WITH its decision yesterday to allow Germany to contribute to European bailout efforts, the country’s Federal Constitutional Court not only handed Chancellor Angela Merkel a big political victory — it also provided further confirmation that this economic powerhouse, a cautious and self-effacing country during the cold war, is assuming a dominant role in a new Europe. And it is doing so in the 300th anniversary year of the birth of Frederick the Great, the Prussian ruler who almost single-handedly forged a powerful new European kingdom.
Indeed, Ms. Merkel is presiding over a transformation every bit as dramatic as that of her royal predecessor, a cultural and political shift in Germany that exemplifies a rebirth of the Prussian values of thrift, independence and incorruptibility that she hopes to export to her neighbors.
The idea of a Prussian revival, with its implications of German militarism, may strike some as a cause for worry. Even in Germany, it conjures up embarrassing images from the past: monocle-wearing officers barking orders that are slavishly followed by their subordinates.
This past summer Heiner Geissler, the former secretary general of the conservative Christian Democratic Party, said on TV that the golden victory column in Berlin that celebrates Prussia’s 1871 defeat of France is Germany’s “dumbest memorial” and should be demolished. Not surprisingly, in denouncing Ms. Merkel for demanding fiscal austerity and rectitude, demonstrators in Greece and politicians in France have often depicted her as a Prussian dictator.
But such overheated charges may no longer carry the sting they once did. Germans are taking a second look at Prussia, particularly its transformation into the most enlightened European state in the late 18th century under Frederick the Great, a friend of Voltaire and a musician.
The German Historical Museum — housed in the former Prussian armory — recently marked Frederick’s birthday with an exhibition devoted to his shifting image over the centuries. Subtitled “Respected, Revered, Reviled ...” it shows, among other things, how the Nazis misused his memory for their own genocidal ends.

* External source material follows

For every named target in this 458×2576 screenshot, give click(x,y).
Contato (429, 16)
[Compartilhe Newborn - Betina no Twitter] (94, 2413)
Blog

Frederick is undergoing more than just a historical revision, though. Some fiscal conservatives hail him as a contemporary model for prudence in the face of demands for bailouts.
And it isn’t only Prussia’s greatest ruler getting a new gloss, but Prussia itself. Berlin’s Baroque Hohenzollern palace, demolished by the East Germans, is being rebuilt, with a few design changes, as an academic and cultural center. In a sensible compromise between the past and present, its courtyard and three facades of the new building will emulate the original palace, while the interior will be modern.
Perhaps the most controversial episode associated with Prussia, however, is its destruction by the Soviet Red Army in 1945 and the expulsion of millions of Germans from Eastern Europe, including Czechoslovakia, where ethnic Germans, the so-called Sudetendeutschen, had lived for generations. After decades of ignoring that history, in 2008 the German Parliament passed a law calling for the establishment of a documentation center focusing on such ethnic cleansing.
Poland and the Czech Republic, which include former Prussian and German territories, tend to see the demands of the expellees as an attempt to claim victimhood status for Germans who were, of course, the aggressors during World War II. But a dispassionate exhibition chronicling the brutal exodus from the East — and addressing forced displacements of populations throughout history — is not something to recoil from. Doing so can offer a more honest and full depiction of the horrors precipitated by Nazism. Germans aren’t trying to valorize Prussia and the German past but, after years of willful silence, to understand them.
There is no reason to fear what such re-examination of the past implies for the future. Quite the contrary. Before World War II, what was good for Germany was bad for its neighbors. During the cold war a divided Germany — and the carving up of the Prussian state by the wartime allies — reassured them of Germany’s peaceful intentions. Now Germany is drawing on its past to create a stronger, more unified Europe. If its neighbors can profit from a revitalized and pacific Germany, they may someday find themselves celebrating Frederick the Great’s birthday as well.
Jacob Heilbrunn is a senior editor at The National Interest.